Im Luftkrieg fallen Deutschlands Städte in Schutt und Asche, werden für die Überlebenden unbewohnbar, während die NS-Propaganda den Sieg der gläubigen Volksgemeinschaft beschwört: „Unsere Mauern brechen, aber unsere Herzen nicht.“ In militärisch aussichtsloser Lage wird weitergekämpft, im Osten vervielfachen sich die Zahlen der getöteten Soldaten und Zivilisten, der Flüchtlinge, der Vergewaltigten. Gleichzeitig werden im Westen Ortschaften den West-Alliierten als dem „freundlichen Feind“ übergeben.

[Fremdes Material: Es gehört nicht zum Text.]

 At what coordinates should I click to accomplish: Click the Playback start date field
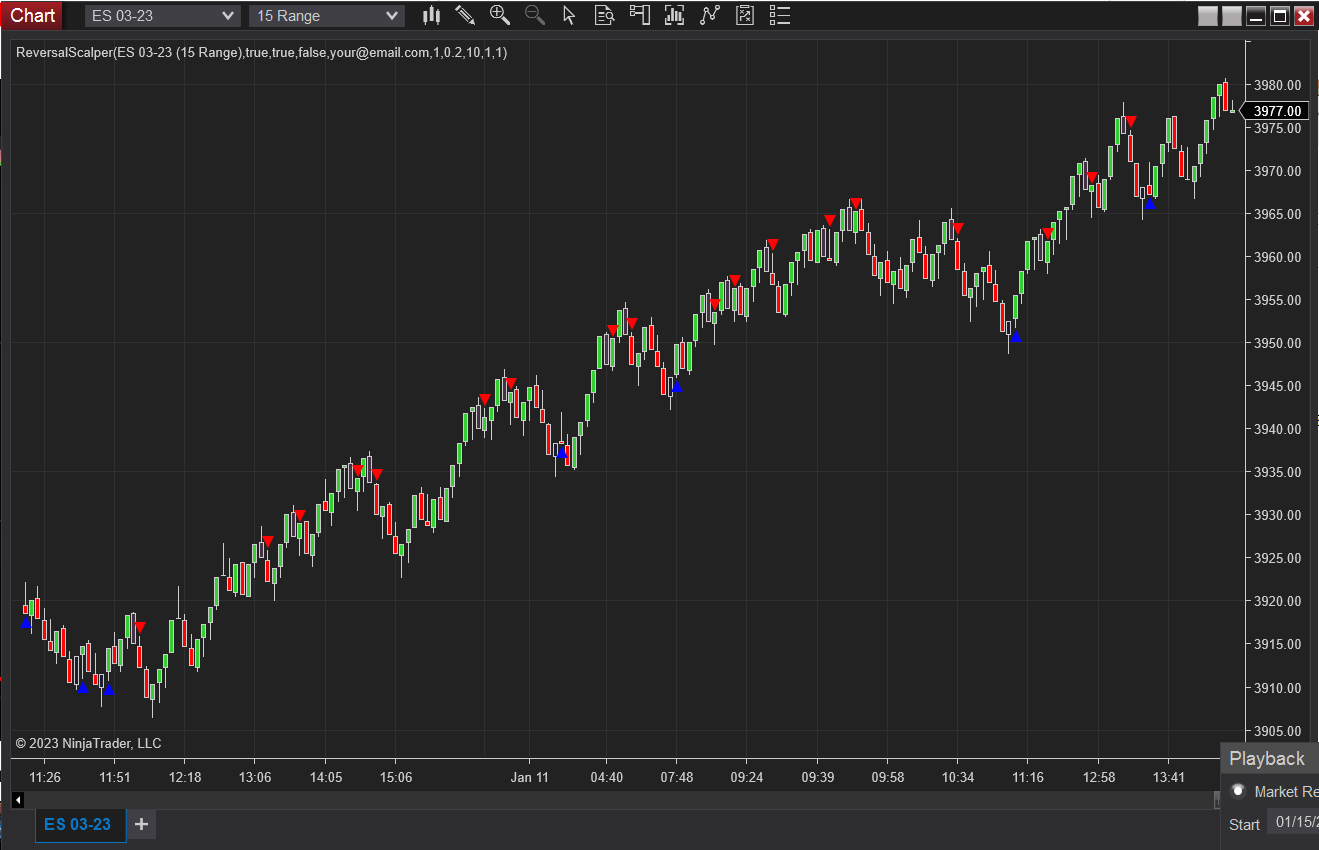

In der Endphase des Krieges wird die nationalsozialistische Gewalt exzessiv. Im Terror gegen KZ-Häftlinge, Kriegsgefangene, ausländische Arbeiter, Deserteure und Kapitulationswillige werden Zehntausende umgebracht, häufig wenige Stunden vor der militärischen Einnahme der
Lager und Ortschaften. Die KZ-Insassen, die auf ein Überleben gehofft hatten, sterben zu Tausenden in Todesmärschen und finden auch jetzt nur ausnahmsweise Hilfe bei der Bevölkerung.
Die Alliierten treffen nicht, wie sie erwarteten, auf eine fanatisierte Nazi-Bevölkerung. Aber ebensowenig verbreitet ist Einsicht in die eigene Mitbeteiligung an dem verbrecherischen NS-System. Viele Deutsche fühlen sich nun selbst als Opfer und rechnen Schuld auf.
Im Anschluss an die These von der „Unfähigkeit zu trauern“ (A. und M. Mitscherlich) steht am Ende der Tagung die Frage, wie die moralischen und existenziellen Brüche des Kriegsendes weitergewirkt haben – auch über die vergangenen 70 Jahre hinweg.